Anisotropy of hexagonal ferrites with M,W and Y structures containing Fe3+ and Fe2+ as magnetic ions

The ferrimagnetic saturation moment and hexagonal anisotropy constant K₁ have been measured at 4K on a Zn₂Y single crystal and on polycrystalline BaFe²⁺₂W and SrFe²⁺₂W samples. The moment of Fe₂W is in agreement with a collinear spin coupling and with the known site occupation for the Fe²⁺ ions. The moment of Zn₂Y is 9% lower than the value for a collinear configuration.The uniaxial anisotropy of Fe²⁺ in hexagonal ferrites is discussed and compared with that of Co²⁺. No noticeable Fe²⁺ anisotropy is found in Fe₂W in contrast to LaM = LaFe²⁺Fe³⁺₁₁O₁₉, in which the Fe²⁺ anisotropy is strong.

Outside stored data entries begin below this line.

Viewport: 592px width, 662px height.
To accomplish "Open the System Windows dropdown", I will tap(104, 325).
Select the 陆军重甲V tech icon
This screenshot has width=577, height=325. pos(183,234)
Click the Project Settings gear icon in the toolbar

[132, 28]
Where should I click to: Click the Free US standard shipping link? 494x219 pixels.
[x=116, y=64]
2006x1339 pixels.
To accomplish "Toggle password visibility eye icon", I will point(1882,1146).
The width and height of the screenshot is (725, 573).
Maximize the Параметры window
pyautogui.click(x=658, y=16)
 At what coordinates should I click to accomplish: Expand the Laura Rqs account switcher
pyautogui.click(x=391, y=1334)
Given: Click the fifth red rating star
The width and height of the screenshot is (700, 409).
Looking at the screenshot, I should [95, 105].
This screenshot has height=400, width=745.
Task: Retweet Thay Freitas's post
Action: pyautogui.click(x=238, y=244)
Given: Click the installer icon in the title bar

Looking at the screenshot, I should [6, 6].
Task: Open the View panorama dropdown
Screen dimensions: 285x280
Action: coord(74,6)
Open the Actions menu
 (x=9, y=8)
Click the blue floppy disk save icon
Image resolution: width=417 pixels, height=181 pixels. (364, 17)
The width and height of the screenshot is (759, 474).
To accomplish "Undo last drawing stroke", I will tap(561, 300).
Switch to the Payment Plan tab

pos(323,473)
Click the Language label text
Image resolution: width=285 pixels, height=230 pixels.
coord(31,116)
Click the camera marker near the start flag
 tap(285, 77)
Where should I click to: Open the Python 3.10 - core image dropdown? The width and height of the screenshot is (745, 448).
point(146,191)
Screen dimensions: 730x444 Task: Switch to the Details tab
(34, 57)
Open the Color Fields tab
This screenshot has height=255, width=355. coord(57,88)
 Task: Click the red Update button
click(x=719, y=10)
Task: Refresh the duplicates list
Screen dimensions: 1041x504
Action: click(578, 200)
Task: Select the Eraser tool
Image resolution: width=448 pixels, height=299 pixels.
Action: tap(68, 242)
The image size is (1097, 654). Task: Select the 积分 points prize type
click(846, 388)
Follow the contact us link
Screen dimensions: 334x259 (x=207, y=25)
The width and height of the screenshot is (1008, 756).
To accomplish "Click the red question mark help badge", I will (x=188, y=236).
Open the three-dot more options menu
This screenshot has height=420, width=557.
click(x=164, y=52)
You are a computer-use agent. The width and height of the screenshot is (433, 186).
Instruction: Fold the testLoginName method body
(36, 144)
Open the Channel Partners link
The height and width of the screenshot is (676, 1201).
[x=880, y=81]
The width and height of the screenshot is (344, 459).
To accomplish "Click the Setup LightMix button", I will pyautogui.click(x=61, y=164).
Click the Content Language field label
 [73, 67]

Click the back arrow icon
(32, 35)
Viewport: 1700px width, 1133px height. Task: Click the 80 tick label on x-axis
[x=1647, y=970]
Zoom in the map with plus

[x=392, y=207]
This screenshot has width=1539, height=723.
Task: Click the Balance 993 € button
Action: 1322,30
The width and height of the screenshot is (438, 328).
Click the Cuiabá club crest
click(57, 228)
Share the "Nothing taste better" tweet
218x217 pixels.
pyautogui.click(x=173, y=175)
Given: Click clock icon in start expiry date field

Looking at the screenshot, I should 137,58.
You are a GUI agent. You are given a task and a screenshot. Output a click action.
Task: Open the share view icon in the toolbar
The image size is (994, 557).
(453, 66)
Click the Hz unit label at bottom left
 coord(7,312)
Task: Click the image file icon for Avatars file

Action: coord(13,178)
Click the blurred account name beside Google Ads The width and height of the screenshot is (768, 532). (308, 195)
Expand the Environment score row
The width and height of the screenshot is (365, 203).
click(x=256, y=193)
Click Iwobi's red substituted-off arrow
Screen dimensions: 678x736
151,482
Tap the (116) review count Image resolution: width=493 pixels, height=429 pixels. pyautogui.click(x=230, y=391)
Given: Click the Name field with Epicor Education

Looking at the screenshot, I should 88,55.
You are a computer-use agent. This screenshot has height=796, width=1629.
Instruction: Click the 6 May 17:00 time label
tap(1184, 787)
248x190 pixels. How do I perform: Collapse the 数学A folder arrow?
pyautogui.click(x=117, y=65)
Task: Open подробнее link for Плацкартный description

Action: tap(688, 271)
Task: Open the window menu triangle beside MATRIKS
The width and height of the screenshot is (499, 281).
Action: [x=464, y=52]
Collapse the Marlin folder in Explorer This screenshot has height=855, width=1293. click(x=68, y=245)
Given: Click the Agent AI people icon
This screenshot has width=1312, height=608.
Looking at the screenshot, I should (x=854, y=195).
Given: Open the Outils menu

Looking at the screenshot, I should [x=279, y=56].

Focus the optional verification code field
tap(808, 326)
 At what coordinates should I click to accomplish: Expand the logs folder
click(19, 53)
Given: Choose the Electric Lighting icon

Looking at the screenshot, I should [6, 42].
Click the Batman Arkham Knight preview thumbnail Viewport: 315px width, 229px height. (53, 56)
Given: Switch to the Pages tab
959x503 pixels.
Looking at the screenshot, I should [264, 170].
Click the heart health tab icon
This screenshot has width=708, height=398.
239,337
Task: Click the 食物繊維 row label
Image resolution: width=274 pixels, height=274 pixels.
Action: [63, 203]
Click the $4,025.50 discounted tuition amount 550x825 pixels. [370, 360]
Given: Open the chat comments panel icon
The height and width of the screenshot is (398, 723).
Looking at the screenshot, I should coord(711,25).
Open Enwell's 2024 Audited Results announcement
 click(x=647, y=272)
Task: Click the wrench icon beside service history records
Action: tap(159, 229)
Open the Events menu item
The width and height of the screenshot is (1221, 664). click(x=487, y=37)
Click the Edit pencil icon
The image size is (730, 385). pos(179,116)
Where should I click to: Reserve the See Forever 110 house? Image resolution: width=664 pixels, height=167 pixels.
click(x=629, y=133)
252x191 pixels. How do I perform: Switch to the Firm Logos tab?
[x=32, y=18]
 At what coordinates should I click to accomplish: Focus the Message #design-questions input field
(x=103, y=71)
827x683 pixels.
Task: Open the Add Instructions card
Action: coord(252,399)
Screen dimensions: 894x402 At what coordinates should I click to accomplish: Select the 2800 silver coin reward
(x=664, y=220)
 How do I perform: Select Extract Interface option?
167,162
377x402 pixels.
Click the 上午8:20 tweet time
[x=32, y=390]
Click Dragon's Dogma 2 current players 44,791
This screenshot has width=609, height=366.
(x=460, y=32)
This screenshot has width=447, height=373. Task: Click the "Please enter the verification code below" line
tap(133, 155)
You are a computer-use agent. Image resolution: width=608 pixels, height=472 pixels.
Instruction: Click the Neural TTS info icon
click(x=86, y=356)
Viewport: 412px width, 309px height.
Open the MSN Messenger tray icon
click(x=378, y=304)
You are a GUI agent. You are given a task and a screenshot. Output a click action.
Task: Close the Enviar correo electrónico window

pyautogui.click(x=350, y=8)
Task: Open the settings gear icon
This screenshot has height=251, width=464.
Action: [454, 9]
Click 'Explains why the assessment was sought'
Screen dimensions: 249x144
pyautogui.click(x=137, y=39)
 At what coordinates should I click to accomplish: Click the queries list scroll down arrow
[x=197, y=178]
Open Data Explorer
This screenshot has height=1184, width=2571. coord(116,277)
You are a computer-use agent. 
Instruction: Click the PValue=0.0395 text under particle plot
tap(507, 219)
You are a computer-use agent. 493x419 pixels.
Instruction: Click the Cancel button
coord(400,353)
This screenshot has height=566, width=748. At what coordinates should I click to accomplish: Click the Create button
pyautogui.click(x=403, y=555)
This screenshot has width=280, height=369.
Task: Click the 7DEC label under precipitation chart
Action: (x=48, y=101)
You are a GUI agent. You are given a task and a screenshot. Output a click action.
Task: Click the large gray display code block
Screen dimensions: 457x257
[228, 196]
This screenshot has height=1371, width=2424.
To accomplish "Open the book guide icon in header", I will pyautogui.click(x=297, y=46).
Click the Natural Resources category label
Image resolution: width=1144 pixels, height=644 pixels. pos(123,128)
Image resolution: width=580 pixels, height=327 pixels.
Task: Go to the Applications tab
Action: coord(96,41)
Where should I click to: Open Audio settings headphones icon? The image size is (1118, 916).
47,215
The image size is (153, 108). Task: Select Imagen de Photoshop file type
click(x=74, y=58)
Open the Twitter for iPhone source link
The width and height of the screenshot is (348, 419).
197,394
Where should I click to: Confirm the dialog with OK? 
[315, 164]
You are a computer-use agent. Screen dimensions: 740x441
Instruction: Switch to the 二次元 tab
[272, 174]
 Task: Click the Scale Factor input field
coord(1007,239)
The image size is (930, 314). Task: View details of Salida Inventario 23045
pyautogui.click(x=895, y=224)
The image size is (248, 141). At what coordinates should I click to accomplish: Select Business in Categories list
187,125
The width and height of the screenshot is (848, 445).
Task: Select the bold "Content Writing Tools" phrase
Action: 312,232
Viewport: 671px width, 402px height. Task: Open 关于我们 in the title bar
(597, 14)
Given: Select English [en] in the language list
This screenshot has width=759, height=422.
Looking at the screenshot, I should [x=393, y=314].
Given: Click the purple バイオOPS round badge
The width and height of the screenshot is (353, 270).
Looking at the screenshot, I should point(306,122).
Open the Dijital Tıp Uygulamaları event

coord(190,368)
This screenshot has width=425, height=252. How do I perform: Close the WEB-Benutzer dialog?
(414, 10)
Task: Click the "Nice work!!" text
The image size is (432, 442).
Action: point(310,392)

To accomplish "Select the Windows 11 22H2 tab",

The difference is attributed to the symmetry difference of the sites occupied by the Fe²⁺ ions in both compounds. The current theory does not satisfactorily explain the anisotropy and quadrupole splitting of Fe²⁺ in LaM. From this it is concluded that admixing of ⁵E states and (or) the influence of a dynamical Jahn-Teller effect cannot be neglected.The dipole-dipole anisotropy is computed for the M, W and Y structure and some deviation from the literature data is found. Using these results, a mean anisotropy of 1.3 to 2.3 cm^?1 per Fe³⁺ ion is found for the three structures.